[[ Excerpted records, beginning ]]

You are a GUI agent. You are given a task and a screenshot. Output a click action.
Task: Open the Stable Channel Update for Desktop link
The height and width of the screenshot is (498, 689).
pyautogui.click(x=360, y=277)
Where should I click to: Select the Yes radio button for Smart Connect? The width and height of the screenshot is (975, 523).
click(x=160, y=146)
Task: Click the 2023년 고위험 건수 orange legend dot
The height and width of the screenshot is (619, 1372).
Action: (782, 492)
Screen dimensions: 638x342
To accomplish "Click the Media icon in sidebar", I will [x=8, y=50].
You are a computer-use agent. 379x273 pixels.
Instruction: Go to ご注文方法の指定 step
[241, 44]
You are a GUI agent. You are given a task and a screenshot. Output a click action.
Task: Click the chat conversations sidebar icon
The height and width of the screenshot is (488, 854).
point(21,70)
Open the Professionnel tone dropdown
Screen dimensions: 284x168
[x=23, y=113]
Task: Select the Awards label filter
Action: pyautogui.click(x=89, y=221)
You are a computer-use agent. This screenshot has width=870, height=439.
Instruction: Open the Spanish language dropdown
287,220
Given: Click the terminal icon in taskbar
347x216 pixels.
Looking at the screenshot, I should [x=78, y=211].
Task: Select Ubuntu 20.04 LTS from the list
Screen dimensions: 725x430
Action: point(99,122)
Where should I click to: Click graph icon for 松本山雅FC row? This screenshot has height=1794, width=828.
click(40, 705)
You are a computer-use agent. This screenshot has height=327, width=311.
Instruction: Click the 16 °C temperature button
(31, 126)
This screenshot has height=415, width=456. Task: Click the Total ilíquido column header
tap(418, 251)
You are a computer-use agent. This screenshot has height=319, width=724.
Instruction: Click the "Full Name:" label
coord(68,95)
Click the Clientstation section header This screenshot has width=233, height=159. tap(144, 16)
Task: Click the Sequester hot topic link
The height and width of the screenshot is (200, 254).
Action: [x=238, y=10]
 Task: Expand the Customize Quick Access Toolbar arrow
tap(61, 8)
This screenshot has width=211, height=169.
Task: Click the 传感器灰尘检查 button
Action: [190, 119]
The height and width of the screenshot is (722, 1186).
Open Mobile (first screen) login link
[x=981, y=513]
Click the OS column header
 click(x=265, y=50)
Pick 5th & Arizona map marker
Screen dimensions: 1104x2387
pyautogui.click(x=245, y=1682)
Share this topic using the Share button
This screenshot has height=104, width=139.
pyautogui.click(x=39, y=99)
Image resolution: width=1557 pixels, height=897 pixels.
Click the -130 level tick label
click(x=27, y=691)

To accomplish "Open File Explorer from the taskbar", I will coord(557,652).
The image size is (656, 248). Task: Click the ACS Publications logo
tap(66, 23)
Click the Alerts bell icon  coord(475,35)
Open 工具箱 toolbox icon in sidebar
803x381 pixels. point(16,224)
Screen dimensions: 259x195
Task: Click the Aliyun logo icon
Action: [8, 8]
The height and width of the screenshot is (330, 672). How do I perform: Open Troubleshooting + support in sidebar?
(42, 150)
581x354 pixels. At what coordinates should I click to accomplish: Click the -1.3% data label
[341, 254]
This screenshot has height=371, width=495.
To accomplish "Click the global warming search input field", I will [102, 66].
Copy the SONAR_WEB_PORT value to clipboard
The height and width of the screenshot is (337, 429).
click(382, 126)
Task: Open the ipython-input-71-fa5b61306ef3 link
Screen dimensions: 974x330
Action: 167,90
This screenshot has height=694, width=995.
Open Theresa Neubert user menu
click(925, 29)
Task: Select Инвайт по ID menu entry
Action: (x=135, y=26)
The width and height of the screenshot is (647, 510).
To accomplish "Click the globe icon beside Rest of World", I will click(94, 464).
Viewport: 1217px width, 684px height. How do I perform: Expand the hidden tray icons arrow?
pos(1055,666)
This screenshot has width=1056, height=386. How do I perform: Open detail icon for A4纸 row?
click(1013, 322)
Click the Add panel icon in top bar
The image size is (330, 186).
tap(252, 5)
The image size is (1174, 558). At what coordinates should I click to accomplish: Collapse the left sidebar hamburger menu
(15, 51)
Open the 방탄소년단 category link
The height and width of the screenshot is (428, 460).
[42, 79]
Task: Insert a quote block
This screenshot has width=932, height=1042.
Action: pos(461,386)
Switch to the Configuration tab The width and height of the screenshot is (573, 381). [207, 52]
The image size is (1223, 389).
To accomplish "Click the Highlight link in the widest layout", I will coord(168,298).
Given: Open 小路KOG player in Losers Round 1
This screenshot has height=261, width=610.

[[ Excerpted records, end ]]

Task brief:
Tally each line above that includes "agent". Reply with the total only.

Answer box:
6